Q2: 熱中症の猫に人間用の経口補水液を与えても大丈夫ですか。
与えるべきではありません。人間用の経口補水液はナトリウム濃度が猫にとって高すぎる場合があり、症状を悪化させる恐れがあります。猫用の電解質飲料か、どうしてもない場合は常温の水道水を少量ずつ与えてください。
Q3: 夜間に症状に気づいた場合、翌日まで待っても大丈夫ですか。
待ってはいけません。熱中症は時間経過とともに臓器障害が進行します。夜間救急に対応している動物病院を探してすぐに連絡してください。初期症状に見えても、気づかないうちに体温が上昇している可能性があります。

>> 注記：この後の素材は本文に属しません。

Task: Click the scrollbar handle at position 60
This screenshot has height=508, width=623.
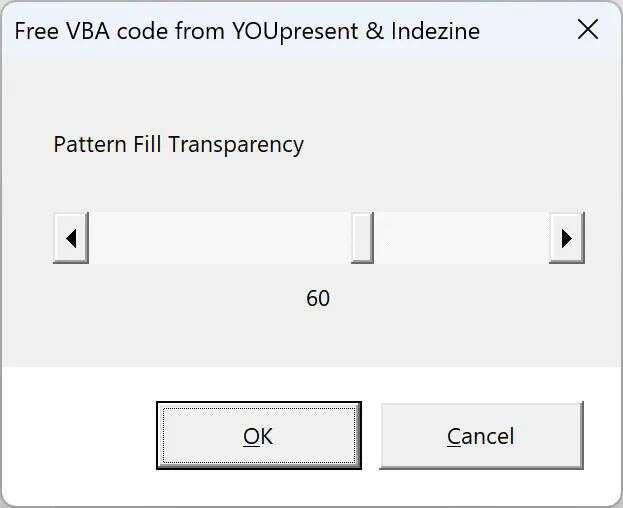Action: pos(362,238)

Q4: エアコンをつけていても熱中症になることはありますか。
なります。エアコンの設定温度と猫が実際に過ごす場所の温度は異なります。特に窓辺は日差しで温度が大きく上昇します。室温計を猫の活動範囲に設置し、実際の温度を把握することが重要です。
Q5: 熱中症の後遺症はどのくらい残りますか。
重症度によりますが、腎機能障害や神経障害が永続的に残るケースがあります。軽度であれば適切な治療で完全に回復することもありますが、一度臓器にダメージが及ぶと完治が難しい場合もあるため、予防が何より重要です。